__Task inputs__.
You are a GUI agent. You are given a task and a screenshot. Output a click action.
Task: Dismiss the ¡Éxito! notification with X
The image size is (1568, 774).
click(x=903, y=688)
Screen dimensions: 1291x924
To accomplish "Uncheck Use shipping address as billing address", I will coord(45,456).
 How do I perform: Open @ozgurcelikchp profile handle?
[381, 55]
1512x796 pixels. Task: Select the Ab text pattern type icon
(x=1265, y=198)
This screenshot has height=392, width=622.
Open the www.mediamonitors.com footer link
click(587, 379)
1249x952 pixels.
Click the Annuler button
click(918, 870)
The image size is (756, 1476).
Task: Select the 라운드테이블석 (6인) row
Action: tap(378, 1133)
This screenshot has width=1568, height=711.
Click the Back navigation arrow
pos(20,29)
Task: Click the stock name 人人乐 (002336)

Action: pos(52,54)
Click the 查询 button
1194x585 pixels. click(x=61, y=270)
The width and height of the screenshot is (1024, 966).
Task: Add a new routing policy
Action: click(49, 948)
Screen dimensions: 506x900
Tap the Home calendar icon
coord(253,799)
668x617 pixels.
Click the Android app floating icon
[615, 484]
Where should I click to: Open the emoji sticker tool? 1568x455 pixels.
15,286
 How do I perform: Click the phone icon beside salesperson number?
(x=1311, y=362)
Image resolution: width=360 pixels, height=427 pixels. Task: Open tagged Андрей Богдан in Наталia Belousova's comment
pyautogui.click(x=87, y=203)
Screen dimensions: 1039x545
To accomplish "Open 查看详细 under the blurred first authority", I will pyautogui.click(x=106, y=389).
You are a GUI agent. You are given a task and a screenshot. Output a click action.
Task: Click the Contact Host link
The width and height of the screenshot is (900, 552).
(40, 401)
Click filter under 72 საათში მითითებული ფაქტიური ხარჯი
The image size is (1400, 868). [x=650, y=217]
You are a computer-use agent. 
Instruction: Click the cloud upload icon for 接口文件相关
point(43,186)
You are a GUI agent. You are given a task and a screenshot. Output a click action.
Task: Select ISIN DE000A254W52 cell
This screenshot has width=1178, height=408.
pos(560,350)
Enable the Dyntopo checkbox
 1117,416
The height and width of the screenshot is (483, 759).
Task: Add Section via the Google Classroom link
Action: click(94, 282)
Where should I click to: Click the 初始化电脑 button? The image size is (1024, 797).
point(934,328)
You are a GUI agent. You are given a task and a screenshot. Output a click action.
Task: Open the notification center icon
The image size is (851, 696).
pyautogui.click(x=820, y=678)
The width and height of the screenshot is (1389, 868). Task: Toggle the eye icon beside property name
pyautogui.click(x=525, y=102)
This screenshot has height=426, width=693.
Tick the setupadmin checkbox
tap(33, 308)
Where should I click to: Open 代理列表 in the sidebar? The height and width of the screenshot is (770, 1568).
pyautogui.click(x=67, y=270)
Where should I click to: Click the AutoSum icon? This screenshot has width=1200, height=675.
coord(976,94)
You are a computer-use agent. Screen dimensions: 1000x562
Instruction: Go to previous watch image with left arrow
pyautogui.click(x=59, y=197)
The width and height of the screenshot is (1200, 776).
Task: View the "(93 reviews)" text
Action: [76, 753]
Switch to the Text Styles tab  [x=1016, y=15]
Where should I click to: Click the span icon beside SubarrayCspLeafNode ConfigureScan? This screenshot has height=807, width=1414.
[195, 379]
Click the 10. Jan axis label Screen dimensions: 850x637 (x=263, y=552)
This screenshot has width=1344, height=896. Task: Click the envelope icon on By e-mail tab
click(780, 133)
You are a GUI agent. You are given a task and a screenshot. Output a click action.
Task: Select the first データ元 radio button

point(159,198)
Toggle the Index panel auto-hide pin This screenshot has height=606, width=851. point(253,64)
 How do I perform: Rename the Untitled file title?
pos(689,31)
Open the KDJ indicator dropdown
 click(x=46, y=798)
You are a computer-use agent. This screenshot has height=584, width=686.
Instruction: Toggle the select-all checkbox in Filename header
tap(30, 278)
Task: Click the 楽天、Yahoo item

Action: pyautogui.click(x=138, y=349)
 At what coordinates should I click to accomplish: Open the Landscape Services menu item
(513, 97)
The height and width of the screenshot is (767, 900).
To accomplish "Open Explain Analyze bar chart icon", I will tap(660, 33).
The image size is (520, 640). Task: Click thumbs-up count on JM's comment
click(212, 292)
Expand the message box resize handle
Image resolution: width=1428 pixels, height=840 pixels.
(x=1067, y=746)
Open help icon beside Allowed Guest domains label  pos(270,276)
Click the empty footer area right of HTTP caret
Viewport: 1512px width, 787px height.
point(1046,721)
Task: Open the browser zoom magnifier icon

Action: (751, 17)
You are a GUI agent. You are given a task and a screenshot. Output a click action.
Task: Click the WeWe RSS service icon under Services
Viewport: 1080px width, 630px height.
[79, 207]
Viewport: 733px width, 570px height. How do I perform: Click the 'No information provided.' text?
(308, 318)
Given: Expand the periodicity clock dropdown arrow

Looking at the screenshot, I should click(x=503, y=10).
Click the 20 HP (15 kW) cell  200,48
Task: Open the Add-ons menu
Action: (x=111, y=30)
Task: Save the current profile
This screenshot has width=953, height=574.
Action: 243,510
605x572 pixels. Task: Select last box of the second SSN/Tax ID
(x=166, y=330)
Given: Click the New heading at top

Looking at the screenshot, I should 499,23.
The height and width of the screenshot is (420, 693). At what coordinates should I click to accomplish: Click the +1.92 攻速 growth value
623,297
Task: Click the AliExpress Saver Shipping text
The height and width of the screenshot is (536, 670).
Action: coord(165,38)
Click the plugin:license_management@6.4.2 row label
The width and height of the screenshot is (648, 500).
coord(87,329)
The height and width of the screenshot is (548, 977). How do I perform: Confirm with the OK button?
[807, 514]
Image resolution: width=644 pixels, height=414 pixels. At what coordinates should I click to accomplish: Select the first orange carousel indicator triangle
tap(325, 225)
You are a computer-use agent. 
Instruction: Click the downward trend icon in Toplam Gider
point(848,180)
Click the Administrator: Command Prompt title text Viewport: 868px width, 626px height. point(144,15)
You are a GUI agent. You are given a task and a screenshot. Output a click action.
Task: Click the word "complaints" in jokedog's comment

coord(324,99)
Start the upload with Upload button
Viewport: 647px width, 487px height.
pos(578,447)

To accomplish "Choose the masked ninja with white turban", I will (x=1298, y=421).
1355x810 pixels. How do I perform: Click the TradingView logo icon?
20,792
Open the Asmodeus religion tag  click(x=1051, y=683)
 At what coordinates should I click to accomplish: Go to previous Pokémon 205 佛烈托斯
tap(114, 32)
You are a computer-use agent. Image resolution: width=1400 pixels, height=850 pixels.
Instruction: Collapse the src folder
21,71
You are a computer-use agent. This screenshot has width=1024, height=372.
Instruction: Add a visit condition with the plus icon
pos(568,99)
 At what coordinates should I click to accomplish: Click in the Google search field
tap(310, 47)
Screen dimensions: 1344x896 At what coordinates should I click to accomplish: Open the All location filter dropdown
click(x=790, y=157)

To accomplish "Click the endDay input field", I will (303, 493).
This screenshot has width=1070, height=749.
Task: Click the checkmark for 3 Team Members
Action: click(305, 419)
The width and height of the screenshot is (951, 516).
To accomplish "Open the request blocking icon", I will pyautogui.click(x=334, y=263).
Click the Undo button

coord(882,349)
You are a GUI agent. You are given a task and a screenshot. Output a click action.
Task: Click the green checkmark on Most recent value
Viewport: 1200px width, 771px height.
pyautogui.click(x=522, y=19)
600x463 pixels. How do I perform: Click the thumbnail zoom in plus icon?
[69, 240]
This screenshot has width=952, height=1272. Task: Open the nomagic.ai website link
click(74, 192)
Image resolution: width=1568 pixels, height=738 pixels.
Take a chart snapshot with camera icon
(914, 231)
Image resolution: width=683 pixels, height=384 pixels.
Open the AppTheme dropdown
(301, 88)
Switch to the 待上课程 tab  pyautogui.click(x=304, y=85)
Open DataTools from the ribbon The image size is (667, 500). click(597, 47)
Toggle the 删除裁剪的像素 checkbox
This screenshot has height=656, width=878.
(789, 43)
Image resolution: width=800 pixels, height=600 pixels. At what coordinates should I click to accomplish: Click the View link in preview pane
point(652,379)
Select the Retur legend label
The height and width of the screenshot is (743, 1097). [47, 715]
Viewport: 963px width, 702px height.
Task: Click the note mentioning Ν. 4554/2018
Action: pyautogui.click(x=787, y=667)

__Task requirements__. Give the number of lines in the entries above that include the word "notification", and nothing more.

__Output of the task__. 2